Big Island treating Daniel as real deal
|||Voyaging canoe Hokule'a forced to change itinerary|
The storm that was Hurricane Daniel weakened yesterday to a tropical depression, but the state's emergency response agencies continued preparations for the possibility of flooding on the Big Island — and using the event as a statewide preparedness exercise.
"It's almost totally dissipated, but there's still a lot of moisture in it," said Jim Weyman, director of the Central Pacific Hurricane Center. "It could be like Kenneth last year, when we got quite a bit of rain and some flooding." Hurricane Kenneth had dissipated to a tropical depression when it reached the Big Island on Sept. 30, but it still caused flash floods on several islands.
"We're just keeping an eye on this system, a real close watch on it," said Clifford Ikeda, plans and operations chief for Kaua'i Civil Defense. On Kaua'i, as throughout the state, government agencies, emergency shelter managers, utilities and other crisis response personnel were being updated regularly by the local Civil Defense offices.
The Big Island could see significant rainfall from Daniel starting late morning Friday.

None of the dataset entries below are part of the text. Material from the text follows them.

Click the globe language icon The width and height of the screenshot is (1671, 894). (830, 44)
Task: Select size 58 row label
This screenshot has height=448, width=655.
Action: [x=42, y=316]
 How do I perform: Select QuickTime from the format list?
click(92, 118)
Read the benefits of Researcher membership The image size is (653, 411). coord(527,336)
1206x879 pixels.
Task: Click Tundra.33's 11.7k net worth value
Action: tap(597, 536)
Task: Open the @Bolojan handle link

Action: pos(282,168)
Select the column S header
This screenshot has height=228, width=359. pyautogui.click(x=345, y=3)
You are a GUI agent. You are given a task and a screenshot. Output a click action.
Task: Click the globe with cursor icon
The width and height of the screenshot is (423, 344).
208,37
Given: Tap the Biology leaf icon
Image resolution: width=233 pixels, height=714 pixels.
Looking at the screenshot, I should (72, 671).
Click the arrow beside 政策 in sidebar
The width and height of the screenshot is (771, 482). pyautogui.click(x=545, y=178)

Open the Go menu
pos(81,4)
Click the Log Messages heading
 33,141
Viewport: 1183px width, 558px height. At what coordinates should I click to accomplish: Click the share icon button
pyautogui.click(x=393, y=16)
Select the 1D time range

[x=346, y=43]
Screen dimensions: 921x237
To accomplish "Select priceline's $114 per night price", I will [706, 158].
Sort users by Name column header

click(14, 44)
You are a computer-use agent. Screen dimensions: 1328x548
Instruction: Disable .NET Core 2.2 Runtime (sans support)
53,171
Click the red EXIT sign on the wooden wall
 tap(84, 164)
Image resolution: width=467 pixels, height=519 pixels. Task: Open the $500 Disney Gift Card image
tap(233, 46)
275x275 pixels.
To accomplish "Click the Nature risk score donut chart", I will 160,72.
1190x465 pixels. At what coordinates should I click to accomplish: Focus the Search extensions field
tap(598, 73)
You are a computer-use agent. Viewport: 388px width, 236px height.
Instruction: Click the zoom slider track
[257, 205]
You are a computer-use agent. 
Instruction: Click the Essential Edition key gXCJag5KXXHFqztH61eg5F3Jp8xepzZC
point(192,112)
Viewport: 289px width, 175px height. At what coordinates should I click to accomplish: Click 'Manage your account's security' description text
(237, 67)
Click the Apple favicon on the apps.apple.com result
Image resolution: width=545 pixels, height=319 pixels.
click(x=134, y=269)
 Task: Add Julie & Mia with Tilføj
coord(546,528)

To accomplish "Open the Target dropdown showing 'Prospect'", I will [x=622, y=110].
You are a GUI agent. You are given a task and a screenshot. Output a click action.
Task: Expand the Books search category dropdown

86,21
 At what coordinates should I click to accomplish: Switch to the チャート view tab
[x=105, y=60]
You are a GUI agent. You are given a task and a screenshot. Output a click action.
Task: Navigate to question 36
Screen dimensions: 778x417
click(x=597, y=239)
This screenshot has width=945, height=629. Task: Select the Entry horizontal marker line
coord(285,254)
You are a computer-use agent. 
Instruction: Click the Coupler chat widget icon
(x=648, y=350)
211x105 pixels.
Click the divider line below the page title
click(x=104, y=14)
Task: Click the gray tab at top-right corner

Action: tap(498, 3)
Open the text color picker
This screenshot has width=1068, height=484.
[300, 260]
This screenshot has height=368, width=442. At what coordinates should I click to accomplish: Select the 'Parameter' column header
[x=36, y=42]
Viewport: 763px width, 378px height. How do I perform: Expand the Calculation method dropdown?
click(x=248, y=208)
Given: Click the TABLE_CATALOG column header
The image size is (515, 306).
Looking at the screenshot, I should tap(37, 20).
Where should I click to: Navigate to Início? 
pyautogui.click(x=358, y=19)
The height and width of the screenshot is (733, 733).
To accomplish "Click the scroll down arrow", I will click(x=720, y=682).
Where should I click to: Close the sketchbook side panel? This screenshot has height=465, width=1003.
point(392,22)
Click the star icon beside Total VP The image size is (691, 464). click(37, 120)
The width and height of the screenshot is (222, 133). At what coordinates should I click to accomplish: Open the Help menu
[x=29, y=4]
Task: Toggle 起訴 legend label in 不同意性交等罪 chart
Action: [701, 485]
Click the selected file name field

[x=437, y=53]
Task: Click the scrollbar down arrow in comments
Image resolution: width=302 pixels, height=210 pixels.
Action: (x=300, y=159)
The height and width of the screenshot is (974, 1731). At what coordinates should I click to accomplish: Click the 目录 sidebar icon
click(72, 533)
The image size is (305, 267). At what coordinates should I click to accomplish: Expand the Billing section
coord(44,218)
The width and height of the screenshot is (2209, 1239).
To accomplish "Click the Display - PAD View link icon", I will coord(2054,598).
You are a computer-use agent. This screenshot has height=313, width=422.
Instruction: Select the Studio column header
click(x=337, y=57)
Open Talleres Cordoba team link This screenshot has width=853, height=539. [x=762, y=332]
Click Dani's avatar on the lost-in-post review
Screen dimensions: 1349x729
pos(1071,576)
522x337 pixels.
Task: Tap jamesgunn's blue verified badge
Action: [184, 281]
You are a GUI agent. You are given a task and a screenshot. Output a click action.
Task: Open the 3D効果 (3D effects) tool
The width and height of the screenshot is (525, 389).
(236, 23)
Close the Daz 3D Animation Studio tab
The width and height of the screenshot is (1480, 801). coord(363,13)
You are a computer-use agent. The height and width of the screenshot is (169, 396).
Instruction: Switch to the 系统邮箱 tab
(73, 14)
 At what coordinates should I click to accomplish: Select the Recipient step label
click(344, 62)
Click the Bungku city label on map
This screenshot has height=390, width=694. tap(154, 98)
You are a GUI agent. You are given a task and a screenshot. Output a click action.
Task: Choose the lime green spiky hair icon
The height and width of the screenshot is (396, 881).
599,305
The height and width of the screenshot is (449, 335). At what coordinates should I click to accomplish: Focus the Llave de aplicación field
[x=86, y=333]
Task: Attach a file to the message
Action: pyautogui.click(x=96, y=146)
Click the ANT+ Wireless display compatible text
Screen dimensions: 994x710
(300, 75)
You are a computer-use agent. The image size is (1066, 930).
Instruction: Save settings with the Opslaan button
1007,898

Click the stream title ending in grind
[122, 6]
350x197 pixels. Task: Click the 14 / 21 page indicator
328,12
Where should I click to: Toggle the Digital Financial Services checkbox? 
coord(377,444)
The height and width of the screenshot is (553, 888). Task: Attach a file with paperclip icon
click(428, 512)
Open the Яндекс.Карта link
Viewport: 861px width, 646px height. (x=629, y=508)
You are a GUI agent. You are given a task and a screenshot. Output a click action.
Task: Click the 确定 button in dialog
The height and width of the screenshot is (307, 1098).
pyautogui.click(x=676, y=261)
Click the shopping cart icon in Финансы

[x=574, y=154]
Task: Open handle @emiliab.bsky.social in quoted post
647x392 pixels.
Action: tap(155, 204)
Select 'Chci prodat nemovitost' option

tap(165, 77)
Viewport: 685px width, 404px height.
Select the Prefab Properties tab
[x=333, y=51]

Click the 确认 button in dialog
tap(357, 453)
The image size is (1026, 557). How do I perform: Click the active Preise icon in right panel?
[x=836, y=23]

State highway crews positioned equipment around the island so that the right gear will be available where needed, arranged for spare fuel and checked light stands in the event night work is required, said Stanley Tomura, district highways engineer with the state Department of Transportation.
Along county roads, crews cleared drains and streams, checked emergency equipment and counted the number of sandbags on hand in each district, said county public works chief Bruce McClure.
"There are some places historically that always need it," said Troy Kindred, administrator for Hawai'i County Civil Defense.
SANDBAGS IN DEMAND
Sandbags also were on the minds of O'ahu residents still smarting from floods in February and March — even after word spread that Daniel was weakening.
Yesterday, City Mill and Ace Hardware in Kaimuki reported an increase in sandbag sales.
Vicki Lebowitz, store manager of City Mill in Kaimuki, said sales of batteries, flashlights, plywood and duct tape also were strong.
"It's always good to stock up," said Lebowitz. "Especially since we saw the 42 days of straight rain."
City Mill has pulled hurricane supply items to the front of their store to make shopping easier for customers. Among them: ponchos, tarps, duct tape, batteries, flashlights, rope, first-aid kits and heavy-duty totes.
For the most part, however, Ace Hardware-Kaimuki store manager Stephanie Thomas said, most people "aren't really making a big deal of it."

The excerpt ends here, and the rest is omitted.